A tradpub could license a series to KW, which would then result in non-canonical works in KU…which in turn serves to promote the non-KU books.

The more successful KU is, the more successful it will become.

Now, people are undoubtedly thinking of ways to game the system. I asked Amazon what happens if somebody borrows a book, reads ten percent of it (triggering a payment), returns it, and then borrows it again and again reads ten percent.

One of my regular readers and commenters, Tom Semple, asked what would prevent someone from just asking a bunch of people to borrow it, jump to the ten percent mark, and then return it.

The answer is that Amazon has made it clear that if they decide you are doing things like that, you are out. Naturally, they can always stop carrying someone’s book, they don’t really need a reason. I don’t want to get into any non-public details about this…suffice it so say, they aren’t going to get “tricked” much and suffer the consequences. I think it’s far more likely we will hear about them thinking someone has done something wrong who hasn’t. They are pretty good about taking “appeals” in those cases…but we see it happen on the forum that someone’s posts are deleted, and they never figure out why, for a much smaller example of what might be Amazon being overly cautious.

Now, as to what is happening with the KOLL:

As you can see from the quote from the Amazon e-mail, the KOLL continues to exist: no change at this point.

That said, I’ve seen many threads in the Amazon forums where people think it has been discontinued.

That’s because the interface for getting to it has changed, and that has been affected by KU.

Basically what has happened, according to Amazon (and I asked them a detailed question) is that, if you are a KOLL member who is not eligible for a loan right now (because you’ve already borrowed a book this calendar month), you’ll see the KU “Read for Free” button instead of the KOLL “Borrow for Free”.

According to them, it works like this:

A Prime member and eligible for a KOLL loan will see “Borrow for Free” button on Prime eligible titles

A Prime member who has hit the KOLL limit will see “Read for Free” with KU eligible titles

Someone who is neither a Prime nor a KU member will see “Read for Free” with KU on KU titles which are also Prime titles, and will see “Borrow for Free” with Prime on Prime titles which are non-KU titles

Quoting Amazon: “For the E-readers and Kindle Fires, you’ll see the above, except for Kindle Touch and Kindle Paperwhite users will see the “Read for Free” button regardless of their current KOLL status.”

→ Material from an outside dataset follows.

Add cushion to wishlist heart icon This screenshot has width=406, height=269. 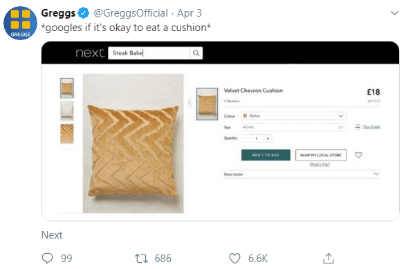pyautogui.click(x=358, y=155)
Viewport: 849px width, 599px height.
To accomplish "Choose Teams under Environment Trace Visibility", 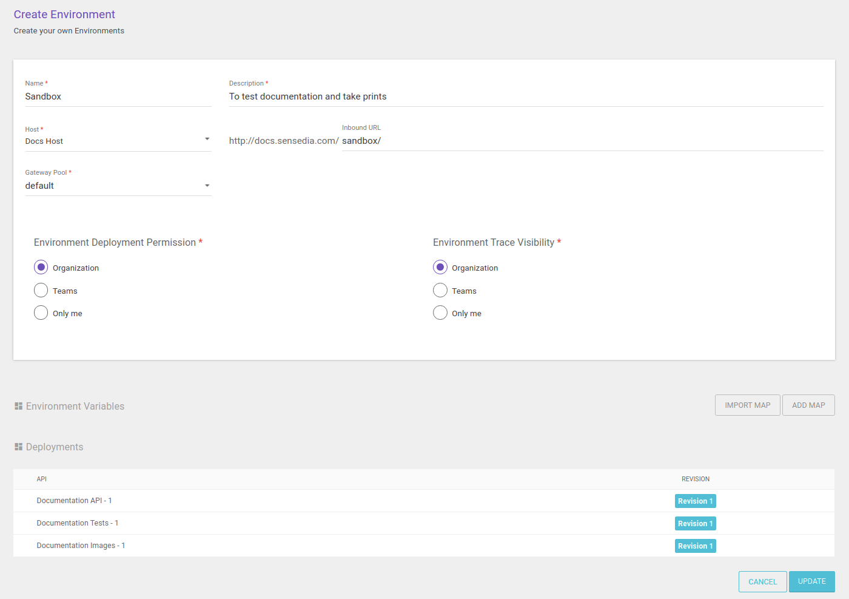I will (x=440, y=291).
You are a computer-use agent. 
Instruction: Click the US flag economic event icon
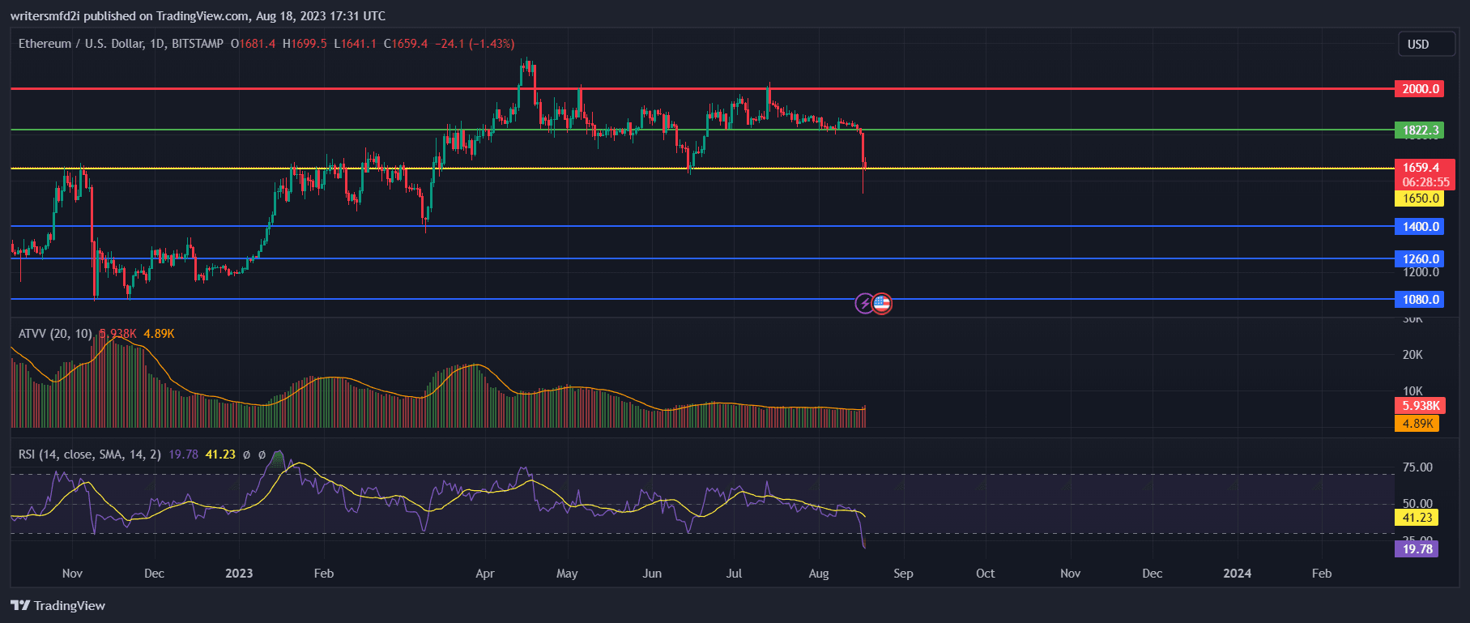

Hypothetically, then, the confusing thing has been that a “borrow” button wasn’t available in the browser, but only when a KOLL loan wasn’t availbale..and Kindle Touch and Kindle Paperwhite users didn’t see a KOLL button regardless.

That doesn’t answer everything: how does a Paperwhite owner make a KOLL borrow? Apparently, from what I’ve heard anecdotally, clicking that “Read for Free” on your Paperwhite will make it the KOLL loan if you haven’t done one yet that month.

I hope that makes it clearer.

What do you think? Is KU a good deal for authors, a bad deal for authors, both or neither? Feel free to let me and my readers know what you think by commenting on this post.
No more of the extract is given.